Introduction / Context:
This question involves successive transfers of money between three people whose initial holdings are in a given ratio. It tests the ability to handle ratios and fractional transfers carefully. After two stages of giving and receiving, we need to determine the final ratio of their amounts. Such problems appear frequently in aptitude tests to examine systematic reasoning with ratios.

Given Data / Assumptions:

• Initial ratio of A : B : C = 3 : 4 : 5.
• B gives one fourth of his amount to A.
• B then gives one fourth of his original amount to C as well (so he gives a total of half his starting amount).
• After this, C gives one sixth of his new amount to A.
• No money enters or leaves the group from outside.
• We must find the final ratio A : B : C.

Concept / Approach:
We can assume a common multiplier for their starting amounts, convert the ratio into algebraic values and then apply the described transfers step by step. Because only proportions matter, choosing a convenient multiplier simplifies arithmetic. After both transactions are applied, we express the final amounts as a ratio and simplify it to its lowest terms. This approach keeps the reasoning clear and avoids confusion caused by fractions.

Step-by-Step Solution:
Let the initial amounts be A = 3k, B = 4k and C = 5k. First, B gives one fourth of his amount to A: one fourth of 4k is k. So A becomes 3k + k = 4k. B loses k and becomes 4k − k = 3k at this moment. Next, B gives one fourth of his original amount (that is again k) to C. So B finally becomes 3k − k = 2k. C receives k and becomes 5k + k = 6k. Now C gives one sixth of his amount to A: one sixth of 6k is k. So C becomes 6k − k = 5k. A receives k and becomes 4k + k = 5k. Final amounts are A = 5k, B = 2k and C = 5k. Thus the final ratio A : B : C = 5 : 2 : 5.

Verification / Alternative check:
We can test with a concrete value, for example k = 100. Then initial amounts are 300, 400 and 500. B gives 100 to A and 100 to C, so intermediate amounts are A = 400, B = 200, C = 600. Now C gives one sixth of 600, which is 100, to A. After this, A = 500, B = 200 and C = 500. The ratio 500 : 200 : 500 simplifies exactly to 5 : 2 : 5, confirming the algebraic solution.

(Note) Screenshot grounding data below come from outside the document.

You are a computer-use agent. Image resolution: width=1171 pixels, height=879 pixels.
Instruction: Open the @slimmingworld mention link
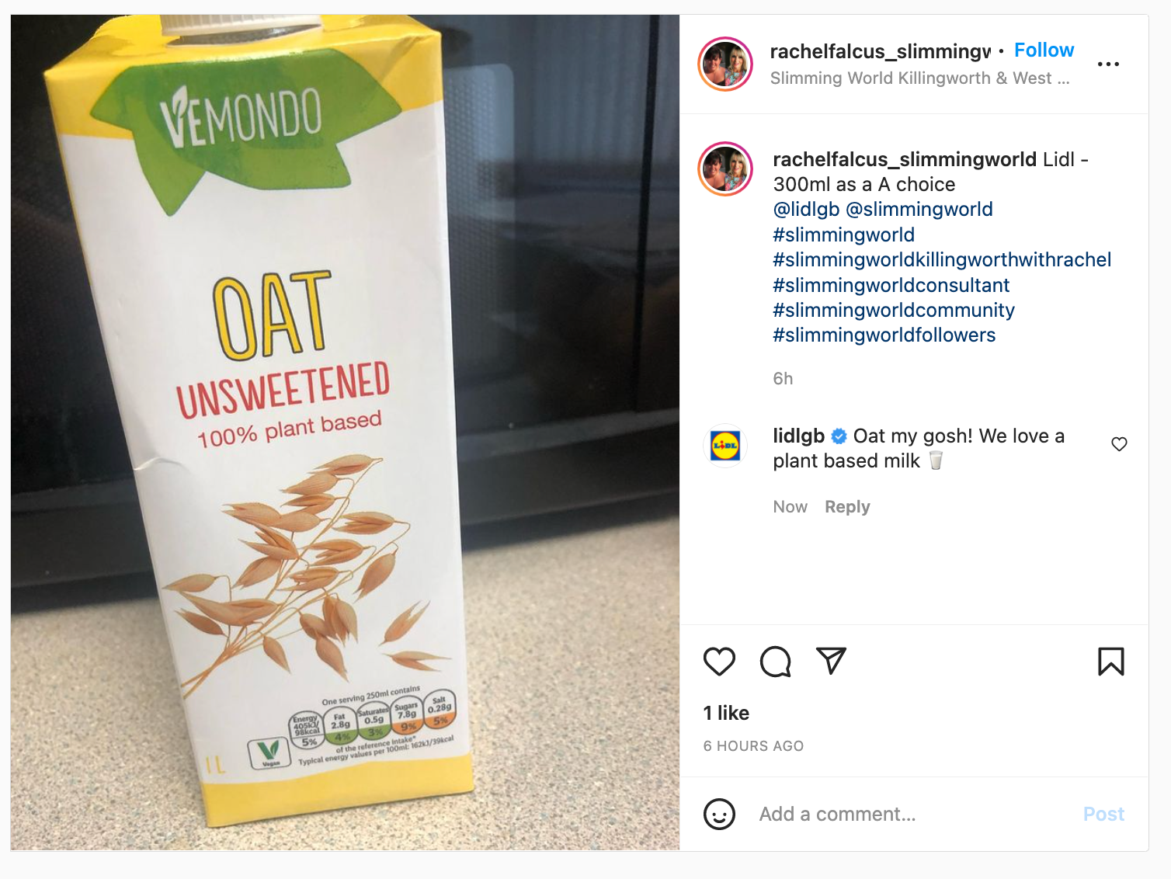tap(919, 210)
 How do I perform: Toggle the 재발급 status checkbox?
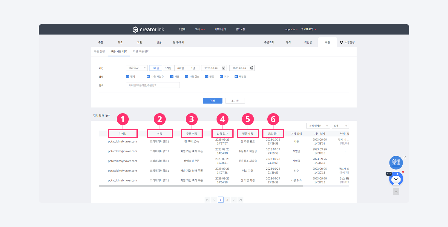tap(236, 77)
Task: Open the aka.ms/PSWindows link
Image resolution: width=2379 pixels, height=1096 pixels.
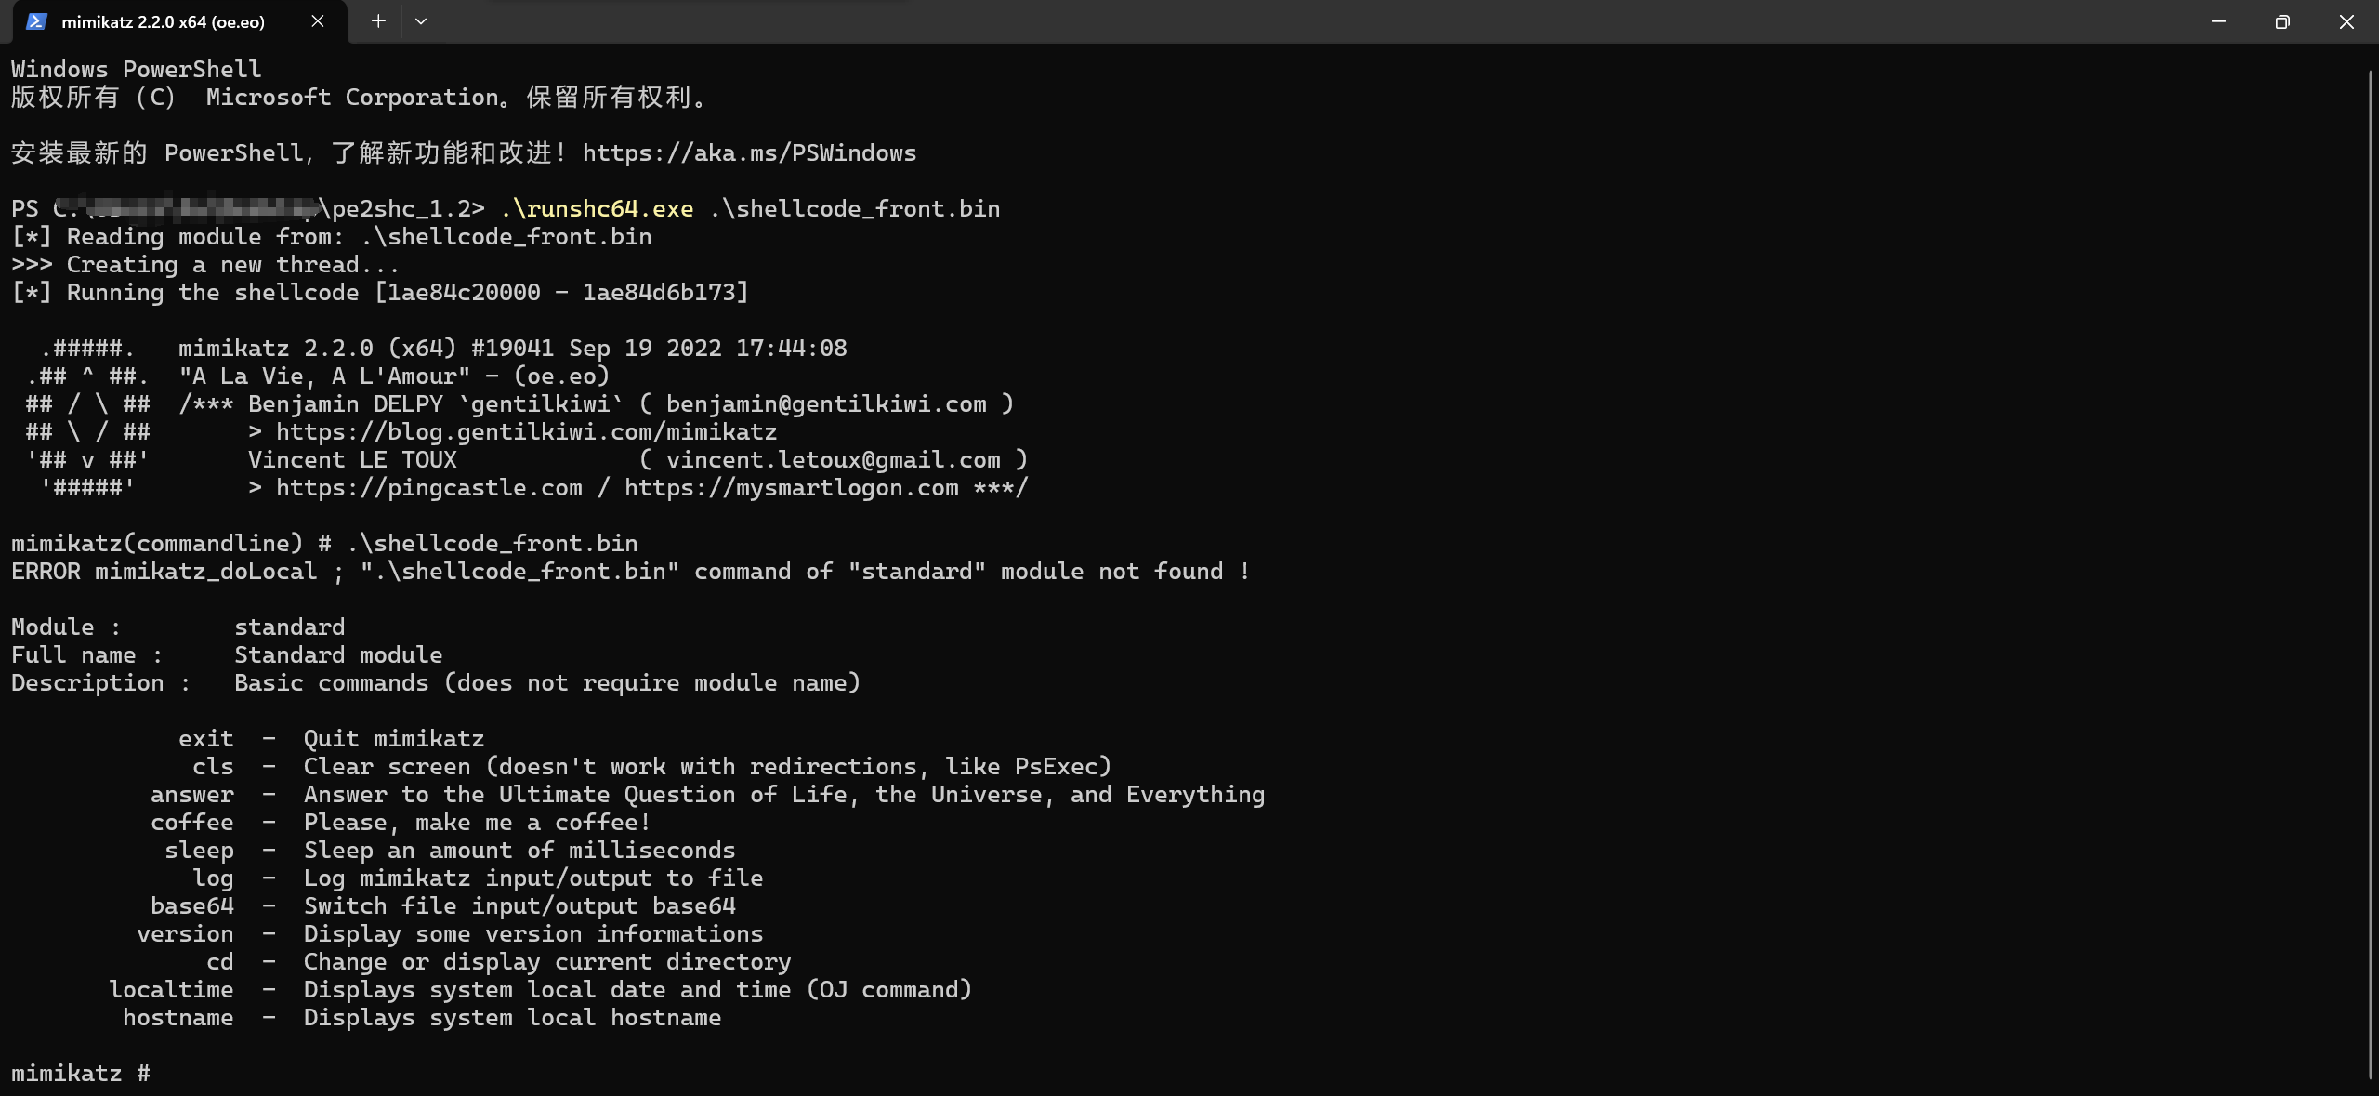Action: coord(749,153)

Why Other Options Are Wrong:
Ratios like 4 : 3 : 5 or 3 : 4 : 5 mistakenly reflect initial or intermediate states instead of the final distribution. The ratio 5 : 4 : 3 misorders the values, and 6 : 3 : 5 does not correspond to any step in the process. Only 5 : 2 : 5 matches the final amounts after all transfers are complete.

Common Pitfalls:
A frequent source of error is using B's reduced amount, rather than his original amount, to compute the second transfer. The problem states that B gives one fourth to A and one fourth to C, which both refer to the original 4k. Another common mistake is to forget that C's one sixth transfer is based on C's updated amount, not the initial 5k.

Final Answer:
The final ratio of the amounts of A, B and C is 5 : 2 : 5.